私は数種類の雑誌を読んでいます。世界や社会で起こっていることを分析、紹介してくれ、大いに教えられています。しかしそれは、力関係で動いている状況の分析と説明が多く本当の人間を捉えていないのではないかと感じることが多々あります。

このことに関し、五木寛之氏と立松和平氏の対談「親鸞と道元」を読んで、しみじみ考えさせられたことがあります。親鸞、道元は権威、権力に背を向けて、生身の苦悩する人間を追及しました。その真実があれだけ人を慰め、励まし、時を超えて影響を与え続けています。

先日の新聞の投書に、朝鮮半島の分断と緊張に関し、韓国、北朝鮮の人々の「哀しみ」を知り、共有すべきではないかと書いていました。同感です。争いの中で哀しむ人間の問題を直視することから全てが始まると思います。

神学においては、韓国で起こった「民衆神学」、南米から始まった「解放の神学」、また「フェミニズム神学」など、社会的に弱者とされた人々を中心に据えた神学が強く支持され、広がっています。

主イエスは常に苦しむ民衆に向き合い、彼らと共にありました。「医者を必要とするのは、丈夫な人ではなく病人である。わたしが来たのは、正しい人を招くためではなく、罪人を招くためである」と言われ、また「見ろ、大食漢で大酒飲みだ。徴税人や罪人の仲間だ」と非難されています。
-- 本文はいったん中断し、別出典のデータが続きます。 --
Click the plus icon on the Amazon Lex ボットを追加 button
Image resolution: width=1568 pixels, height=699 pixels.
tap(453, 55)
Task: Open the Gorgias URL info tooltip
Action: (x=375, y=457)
この弱者と共に生きる主イエスに、ファリサイ派の人々の偽善、サドカイ派の人々の権威・形式主義、そして領主ヘロデの高慢が見え、それらを批判したのです。

今年はどんな年になるのでしょうか。崩れてしまったかのような政治、止まることのない貧富の格差、考えられない犯罪、人と人とのささくれだった関係など、心の荒廃は加速するばかりです。希望の持てない状況にあります。私たちは大きな政治、経済、科学で動く社会と直接的な関わりを持つことは少ないでしょう。しかし、社会の動きの下で生きている人間の有様は、ただの人ですから、理解、共感できるのではないでしょうか。私の牧師としての働きは、本当に小さなもので、何の解決も示されず、ただ非力を嘆くだけですが、深いところで結び合う関係を持ちたいと切望しています。

主イエスに学び、人間を見据えて、隣人と共鳴し合う生き方が求められています。主イエスは全てを「良し」と恵みに包んでくださっていますから、この年も主イエスを証し、共に信仰に励みましょう。